Just when you thought it was safe to go into the water (insert proverbial Jaws theme here) – after the bell S&P was kind enough to downgrade Spain. Futures are down about 0.4% in after hours so we’ll see what tomorrow brings. Everyone knows Spain and Italy are the next in line to get the ‘business’ (as Wally and the Beaver would say it), but when and to what degree before the Germans/ECB relent with an aid package is unknowable. Usually it needs to get very bad before someone comes to the rescue, unlike the U.S. where a 3% correction in markets creates immediate response.
Any rating agency telling us about woes in Spain is not a surprise to anyone – as always it is the reaction to the news, not the news that matters. Unfortunately for those of us who like to sleep, the news cycle is 24 hours a day with U.S. markets hostage to news overseas. As for markets, S&P 1392 is the key level go forward after today’s breakthrough.
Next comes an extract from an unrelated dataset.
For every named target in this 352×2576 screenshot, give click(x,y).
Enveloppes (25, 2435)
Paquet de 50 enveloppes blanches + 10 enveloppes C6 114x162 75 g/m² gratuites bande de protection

It will be important to hold in the days ahead.
Zerohedge has the details:
- We believe that the Kingdom of Spain’s budget trajectory will likely deteriorate against a background of economic contraction in contrast withour previous projections.
- At the same time, we see an increasing likelihood that Spain’s government will need to provide further fiscal support to the banking sector.
- As a consequence, we believe there are heightened risks that Spain’s net general government debt could rise further.
- We are therefore lowering our long- and short-term sovereign credit ratings on Spain to ‘BBB+/A-2’ from ‘A/A-1’.
- The negative outlook on the long-term rating reflects our view of the significant risks to Spain’s economic growth and budgetary performance, and the impact we believe this will likely have on the sovereign’s creditworthiness.